§ **Text block**:
-------
The church began by meeting in private homes until the numbers became too great, at which time it was able to rent space in a movie theater. In 1999, Church Development Fund stepped in to buy 33 acre of land in Post Falls, through its Advanced Land Purchase program, in order for the church to build a facility to serve the 850 in weekly attendance at that time. The church moved into a 26000 sqft building on that property in 2001, but quickly outgrew it.

In 2004, the church built a 68000 sqft facility, with a multi-purpose 1,700 seat auditorium, also on the same property. Real Life Ministries has purchased an additional 14 acre plus a home, for a total of 47 acre at the current site. The Church's master plan for the current site included a 3,600 seat main building, a softball field and a youth center. It has been a borrower of CDF for land purchases and all phases of construction.

In a 22 June 2006 letter to the Coeur d'Alene Press (CDA Press), RLM's financial accountability was questioned. The writer suggested RLM seek certification from the Evangelical Council for Financial Accountability as other large churches had done. RLM responded with its own letter to the CDA Press on 15 July, describing its accounting practices and stating that it would seek ECFA certification as an additional measure of outside accountability. In December 2008, the ECFA accepted RLM's application.

== Expansion issues ==
With its congregation continuing to grow, Real Life Ministries has purchased a 124 acre plot of land for a new site, again borrowing funds from the Church Development Fund. Preliminary plans for the new property include an expandable 3,500 seat auditorium, state-of-the-art children's facility, a 300-seat chapel, field house and six multi-use sports fields. The property, however, has no water rights (according to the deed recorded at the county), no septic hook-up, and access roads have not been widened nor brought up to highway standards. According to the Conditional Use Permit Agreement, RLM will fund a traffic study and infrastructure improvements, including but not limited to reconstructing two adjacent roads, before receiving any building permits. Senior Pastor Jim Putman has said that while plans to build on the new property have been shelved, the real need now is for RLM to build the sports fields on the new property.
-------
Records from a data source
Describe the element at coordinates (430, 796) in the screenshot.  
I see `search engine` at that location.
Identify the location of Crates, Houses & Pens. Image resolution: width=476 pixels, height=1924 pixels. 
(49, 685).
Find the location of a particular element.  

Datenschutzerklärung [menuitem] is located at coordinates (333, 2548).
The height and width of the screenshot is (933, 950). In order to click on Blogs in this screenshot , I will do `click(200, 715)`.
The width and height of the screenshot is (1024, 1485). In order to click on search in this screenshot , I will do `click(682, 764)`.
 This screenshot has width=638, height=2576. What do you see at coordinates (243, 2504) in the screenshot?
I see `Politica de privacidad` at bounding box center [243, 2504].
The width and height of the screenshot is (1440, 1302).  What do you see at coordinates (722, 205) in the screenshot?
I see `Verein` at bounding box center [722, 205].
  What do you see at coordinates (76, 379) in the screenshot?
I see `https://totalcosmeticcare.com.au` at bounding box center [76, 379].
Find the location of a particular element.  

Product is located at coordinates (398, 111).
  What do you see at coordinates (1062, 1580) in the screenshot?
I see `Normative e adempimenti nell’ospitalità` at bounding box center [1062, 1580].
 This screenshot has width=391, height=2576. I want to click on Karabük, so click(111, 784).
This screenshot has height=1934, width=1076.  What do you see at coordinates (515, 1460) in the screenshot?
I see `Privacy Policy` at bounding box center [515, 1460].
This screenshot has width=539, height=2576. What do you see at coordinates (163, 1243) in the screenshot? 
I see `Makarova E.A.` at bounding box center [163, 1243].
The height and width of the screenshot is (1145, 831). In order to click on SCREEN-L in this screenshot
-------
§ **Task statement**:
Translate this sentence from the Real Life Ministries text into Spanish: "In December 2008, the ECFA accepted RLM's application." The listing is separate material and has no connection to the text.

§ **Exercise answer**:
En diciembre de 2008, la ECFA aceptó la solicitud de RLM.